Stored items
.....
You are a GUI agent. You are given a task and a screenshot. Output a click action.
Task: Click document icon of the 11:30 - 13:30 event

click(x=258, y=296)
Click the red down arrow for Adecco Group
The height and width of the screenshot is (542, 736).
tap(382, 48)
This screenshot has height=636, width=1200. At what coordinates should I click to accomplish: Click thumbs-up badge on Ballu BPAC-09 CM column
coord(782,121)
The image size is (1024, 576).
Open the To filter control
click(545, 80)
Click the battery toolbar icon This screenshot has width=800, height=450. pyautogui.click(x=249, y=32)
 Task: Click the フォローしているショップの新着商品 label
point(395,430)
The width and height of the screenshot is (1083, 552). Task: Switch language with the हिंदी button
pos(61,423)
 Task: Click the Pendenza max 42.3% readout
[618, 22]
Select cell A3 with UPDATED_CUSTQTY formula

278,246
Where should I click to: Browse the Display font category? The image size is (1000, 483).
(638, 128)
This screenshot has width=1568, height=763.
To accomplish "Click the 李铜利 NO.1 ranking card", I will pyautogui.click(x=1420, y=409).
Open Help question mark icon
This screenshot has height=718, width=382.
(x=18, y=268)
.....
**What to produce:** Transcribe all of the data exactly, leaving no line out.

**Result below:**
You are a GUI agent. You are given a task and a screenshot. Output a click action.
Task: Click document icon of the 11:30 - 13:30 event

click(x=258, y=296)
Click the red down arrow for Adecco Group
The height and width of the screenshot is (542, 736).
tap(382, 48)
This screenshot has height=636, width=1200. At what coordinates should I click to accomplish: Click thumbs-up badge on Ballu BPAC-09 CM column
coord(782,121)
The image size is (1024, 576).
Open the To filter control
click(545, 80)
Click the battery toolbar icon This screenshot has width=800, height=450. pyautogui.click(x=249, y=32)
 Task: Click the フォローしているショップの新着商品 label
point(395,430)
The width and height of the screenshot is (1083, 552). Task: Switch language with the हिंदी button
pos(61,423)
 Task: Click the Pendenza max 42.3% readout
[618, 22]
Select cell A3 with UPDATED_CUSTQTY formula

278,246
Where should I click to: Browse the Display font category? The image size is (1000, 483).
(638, 128)
This screenshot has width=1568, height=763.
To accomplish "Click the 李铜利 NO.1 ranking card", I will pyautogui.click(x=1420, y=409).
Open Help question mark icon
This screenshot has height=718, width=382.
(x=18, y=268)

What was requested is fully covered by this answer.